Это был кризис, после которого энергия воскресла с новой силой и напряженностью, но это была энергия не романтических порывов/ а сознательной борьбы с гнетущими обстоятельствами. Юноша впервые трезво взглянул на свое положение и сознал, что даром ему ничего не дастся, что достигнуть чего-нибудь он может только усидчивым, кропотливым трудом, и в нем появились первые проблески нового идеала – идеала положительного труженика, который, энергично стремясь к высоким целям, не пренебрегает в то же время материальными условиями жизни, сознает их неотразимость и старается принимать их в соображение при каждом своем шаге:
«Тогда я все собирался ехать в университет, – пишет он об этой перемене в начале 1853 года, – и между тем ничего не делал: нынче мои предположения определеннее, и я готовлюсь их выполнить. Тогда мне представлялось, что в университете лучше учиться, чем в академии. Но я считал тогда совершенно излишним думать о том, что будет по окончании курса; теперь я подумал об этом и нашел, что разница между тем и другим самая малая, а между тем сберегается в четыре года около 100 рублей серебром – вещь немаловажная. Кроме того, заметно даже мне самому (впрочем, это не диво: я люблю наблюдать над собой), что я сделался гораздо серьезнее, положительнее, чем прежде. Бывало, я хотел все исчислить, все понять и узнать: науки казались мне лучше всего, и моей страстью к книгам я хотел доказывать – для самого себя – бескорыстное служение и природное призвание к науке. Ныне я в своих мечтах не забываю и деньги и, рассчитывая на славу, рассчитываю вместе на барыши, хотя не могу еще отказаться от плана – употребить их опять-таки для приобретения новой славы. Страсть мою к книгам я не называю нынче влечением к науке, а настоящим ее именем, и вижу в ней только признак того, что я большой библиофил, потому что я люблю книги, какого бы рода они ни были, и сгораю желанием, увидя книгу, не узнать то, что в ней написано, но только узнать, что это за книга, какова и прочее.
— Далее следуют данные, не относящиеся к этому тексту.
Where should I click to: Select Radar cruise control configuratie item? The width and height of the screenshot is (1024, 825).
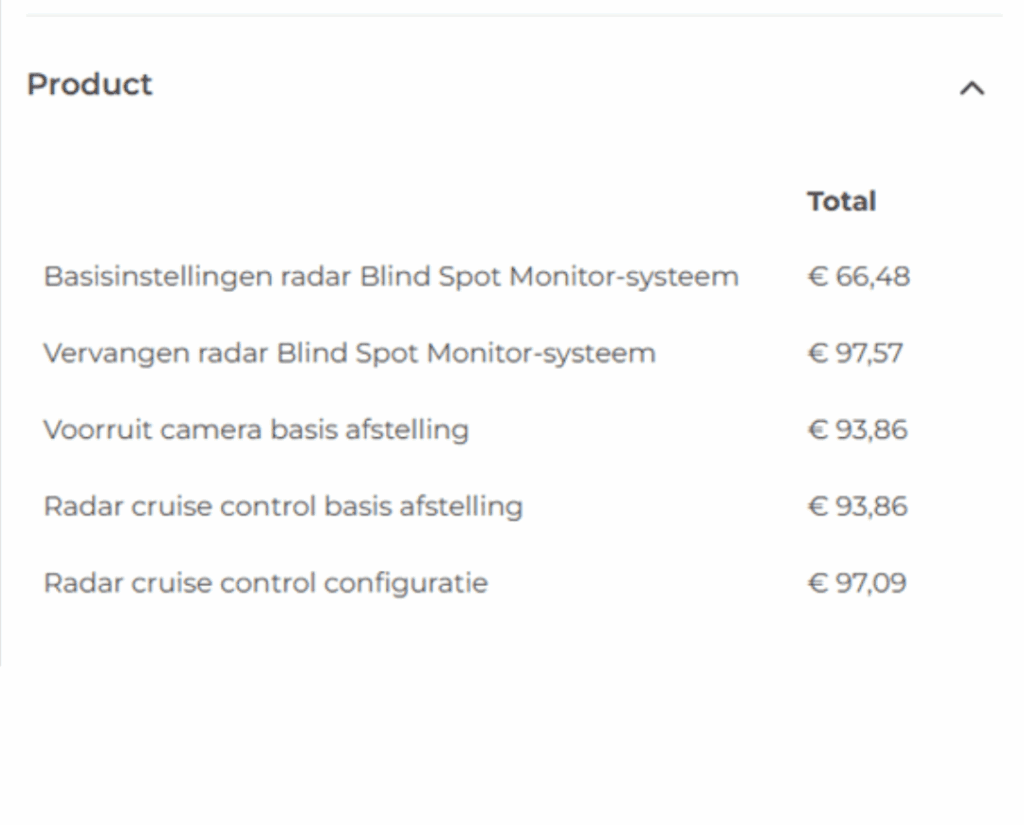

Самому чтению какой бы то ни было книги я большею частью предаюсь только для удовольствия сказать себе: читал то и то; эта и другая, и третья, и десятая книга мне известны… Поэтому-то я так люблю ныне читать журналы и преимущественно отдел библиографии и журнальные заметки. Недавно присоединилось сюда и другое побуждение: я читаю чаще для того, что это пригодится на приемном экзамене. Далее я пока не простираюсь. Литературные цели мои достигаются пока только записываньем, списываньем и писаньем».